River North Loft Building Sells for almost $25M

A venture of Ameritus Real Estate Investment Management and Boston-based Alcion Ventures paid $24.75 million for 213 W. Institue Place in River North. Photo from CoStar Group

A River North loft building sold for almost $25 million to a buyer who expects to capitalize on rising rents in the city’s tightest office submarket.

A venture of Chicago-based Ameritus Real Estate Investment Management and Boston-based real estate private-equity firm Alcion Ventures paid $24.75 million Feb. 23 for the seven-story building at 213 W. Institute Place, according to Cook County records.

“I think there’s room to pump rents up to market over the next couple of years,” said Ameritus co-founder Jeb Scherb. “That area has experienced a lot of growth. We’re seeing a lot of developers showing a keen interest in that area. There’s a number of residential developments, which we think will only enhance that office submarket and enhance values.”

The price is lower than the approximately $27.5 million a venture of Chicago-based Sterling Bay and New York-based DRA Advisors were expected to pay for the 148,949-square-foot building in a deal that was never completed.

Even at the lower price, the sale represents a big return for a unit of New York-based Goldman Sachs that paid an undisclosed amount to buy the $8.5 million in debt on the property from Cole Taylor Bank.

Developer Charles Mudd had owned 213 W. Institute Place since 2004, when he paid $14.5 million. Cole Taylor Bank sued Mudd to collect on the $8.5 million loan in 2011, and that same year it sold the debt to the Goldman Sachs unit. After receiving a foreclosure judgment, Goldman Sachs took deed to the property in September 2013.

A Goldman Sachs spokeswoman did not return a call. A Sterling Bay spokeswoman declined to comment, and a DRA Advisors executive did not return a call.

The sale was brokered by the Chicago office of HFF. The deal was backed by a $22.9 million loan from Minneapolis-based U.S. Bank.

River North office vacancy was 9.2 percent at yearend, lowest among the six submarkets downtown, according to Los Angeles-based CBRE. Overall downtown vacancy was 13.2 percent.

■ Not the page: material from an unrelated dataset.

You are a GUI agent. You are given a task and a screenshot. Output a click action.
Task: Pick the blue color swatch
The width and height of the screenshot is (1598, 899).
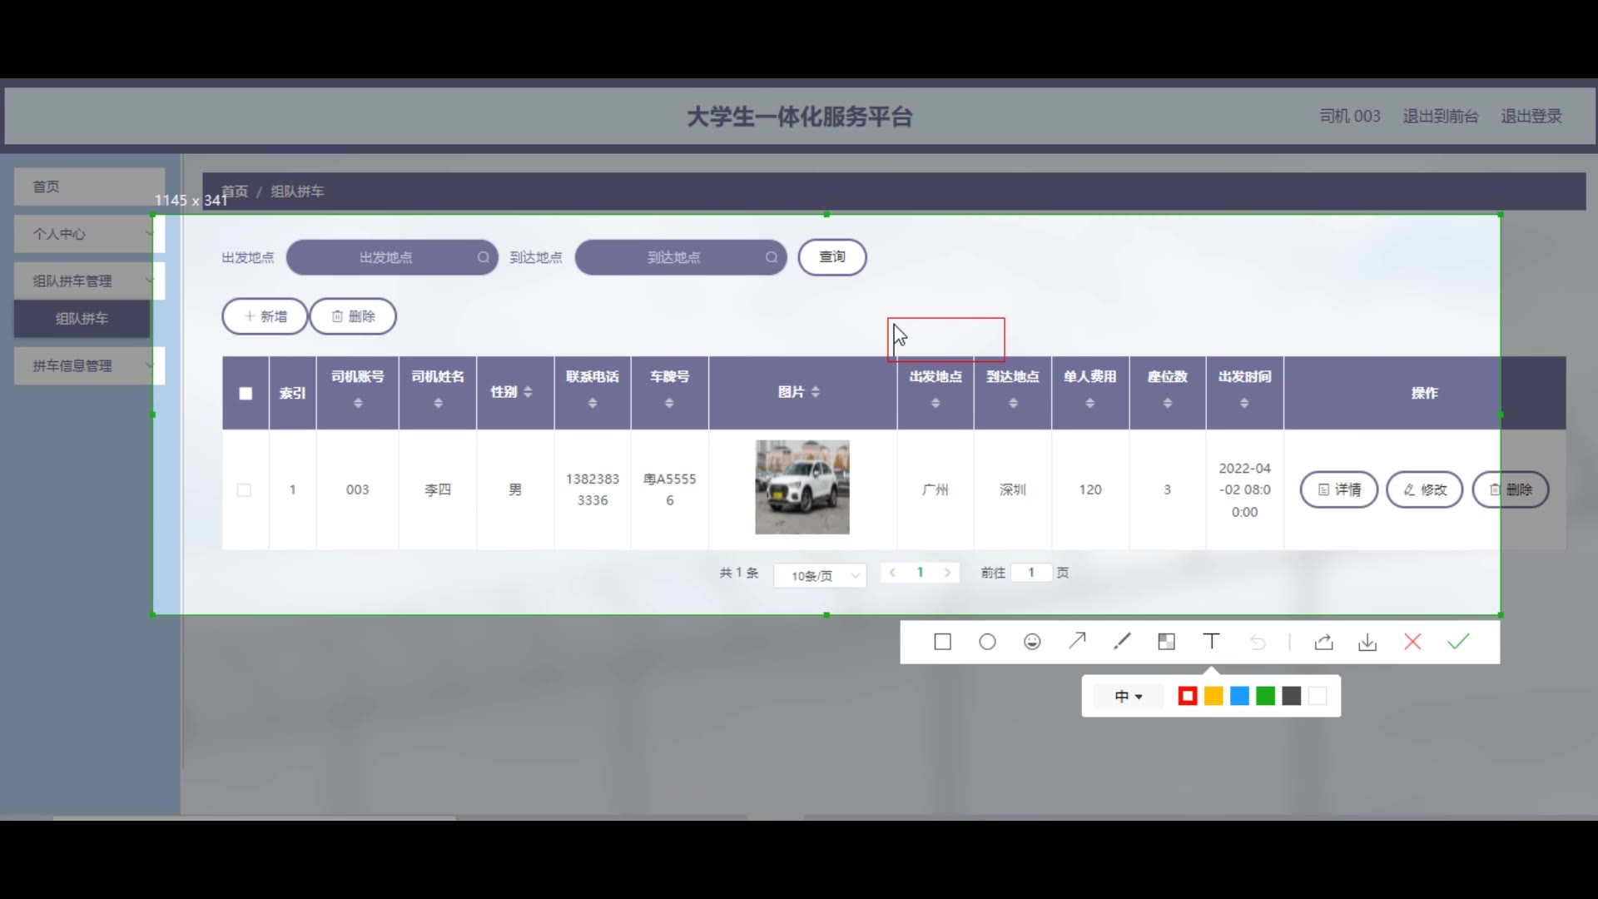(x=1239, y=696)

River North asking rents were $34.46 during the fourth quarter, up 8.4 percent from a year earlier.

The loft building is 93 percent leased, but pending lease expirations will drop it to 88 percent, Scherb said. He views lease rollover as an opportunity, since Goldman Sachs leased up the building at rents that are now 15 to 20 percent below today’s market rates.

The new owners plan to renovate the lobby and corridors and may add amenities such as a conference center and lounge, Scherb said.

“There’s a lot of room to improve the building and enhance the experience,” Scherb said. “I think that will translate into rents commensurate with other River North buildings.”

Even before its latest deal, Ameritus has benefited from the strength of River North, Scherb said. Just across the river in the Loop, Ameritus has seen spillover leases in the tower at 205 W. Wacker Drive, which it bought in 2013, he said.